Problem details: Copy out the lines of the records below, and only those lines, from the one with "イングリッシュサマーキャンプIN白馬３日間 楽しかったです (486, 754)" through the one with "ブリスベン短期留学（8泊9日）＜8月8日（土）〜8月16日（日）＞ (220, 1401)", exactly as they appear.

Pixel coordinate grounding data
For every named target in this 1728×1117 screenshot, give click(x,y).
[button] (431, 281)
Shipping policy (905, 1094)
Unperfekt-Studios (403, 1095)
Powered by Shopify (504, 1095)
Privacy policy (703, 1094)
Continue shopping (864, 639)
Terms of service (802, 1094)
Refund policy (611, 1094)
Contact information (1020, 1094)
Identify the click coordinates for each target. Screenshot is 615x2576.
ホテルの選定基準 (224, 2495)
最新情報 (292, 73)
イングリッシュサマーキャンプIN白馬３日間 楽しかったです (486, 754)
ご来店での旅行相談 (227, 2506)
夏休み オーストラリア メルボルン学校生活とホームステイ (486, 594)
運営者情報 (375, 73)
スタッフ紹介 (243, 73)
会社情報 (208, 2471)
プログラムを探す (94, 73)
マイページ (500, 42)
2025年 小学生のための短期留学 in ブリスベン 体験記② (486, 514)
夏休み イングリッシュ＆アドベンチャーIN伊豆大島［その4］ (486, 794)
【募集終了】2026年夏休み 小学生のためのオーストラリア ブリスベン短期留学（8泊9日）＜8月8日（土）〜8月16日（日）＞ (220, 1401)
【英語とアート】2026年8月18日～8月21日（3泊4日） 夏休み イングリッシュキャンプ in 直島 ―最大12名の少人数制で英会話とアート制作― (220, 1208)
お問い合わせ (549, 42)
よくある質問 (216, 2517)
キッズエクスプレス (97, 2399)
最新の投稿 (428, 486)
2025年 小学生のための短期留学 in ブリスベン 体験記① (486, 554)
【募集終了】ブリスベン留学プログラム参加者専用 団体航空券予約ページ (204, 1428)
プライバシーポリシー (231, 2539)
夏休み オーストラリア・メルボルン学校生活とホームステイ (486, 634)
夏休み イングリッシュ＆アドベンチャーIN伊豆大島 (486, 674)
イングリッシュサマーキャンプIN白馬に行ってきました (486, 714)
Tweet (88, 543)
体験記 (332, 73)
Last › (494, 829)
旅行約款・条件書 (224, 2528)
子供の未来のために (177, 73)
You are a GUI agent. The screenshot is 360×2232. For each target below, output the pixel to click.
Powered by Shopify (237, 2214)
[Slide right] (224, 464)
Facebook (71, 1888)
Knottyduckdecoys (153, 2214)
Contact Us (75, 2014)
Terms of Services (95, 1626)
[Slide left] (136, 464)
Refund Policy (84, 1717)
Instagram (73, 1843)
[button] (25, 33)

Exercise output:
イングリッシュサマーキャンプIN白馬３日間 楽しかったです (486, 754)
ご来店での旅行相談 (227, 2506)
夏休み オーストラリア メルボルン学校生活とホームステイ (486, 594)
運営者情報 (375, 73)
スタッフ紹介 (243, 73)
会社情報 (208, 2471)
プログラムを探す (94, 73)
マイページ (500, 42)
2025年 小学生のための短期留学 in ブリスベン 体験記② (486, 514)
夏休み イングリッシュ＆アドベンチャーIN伊豆大島［その4］ (486, 794)
【募集終了】2026年夏休み 小学生のためのオーストラリア ブリスベン短期留学（8泊9日）＜8月8日（土）〜8月16日（日）＞ (220, 1401)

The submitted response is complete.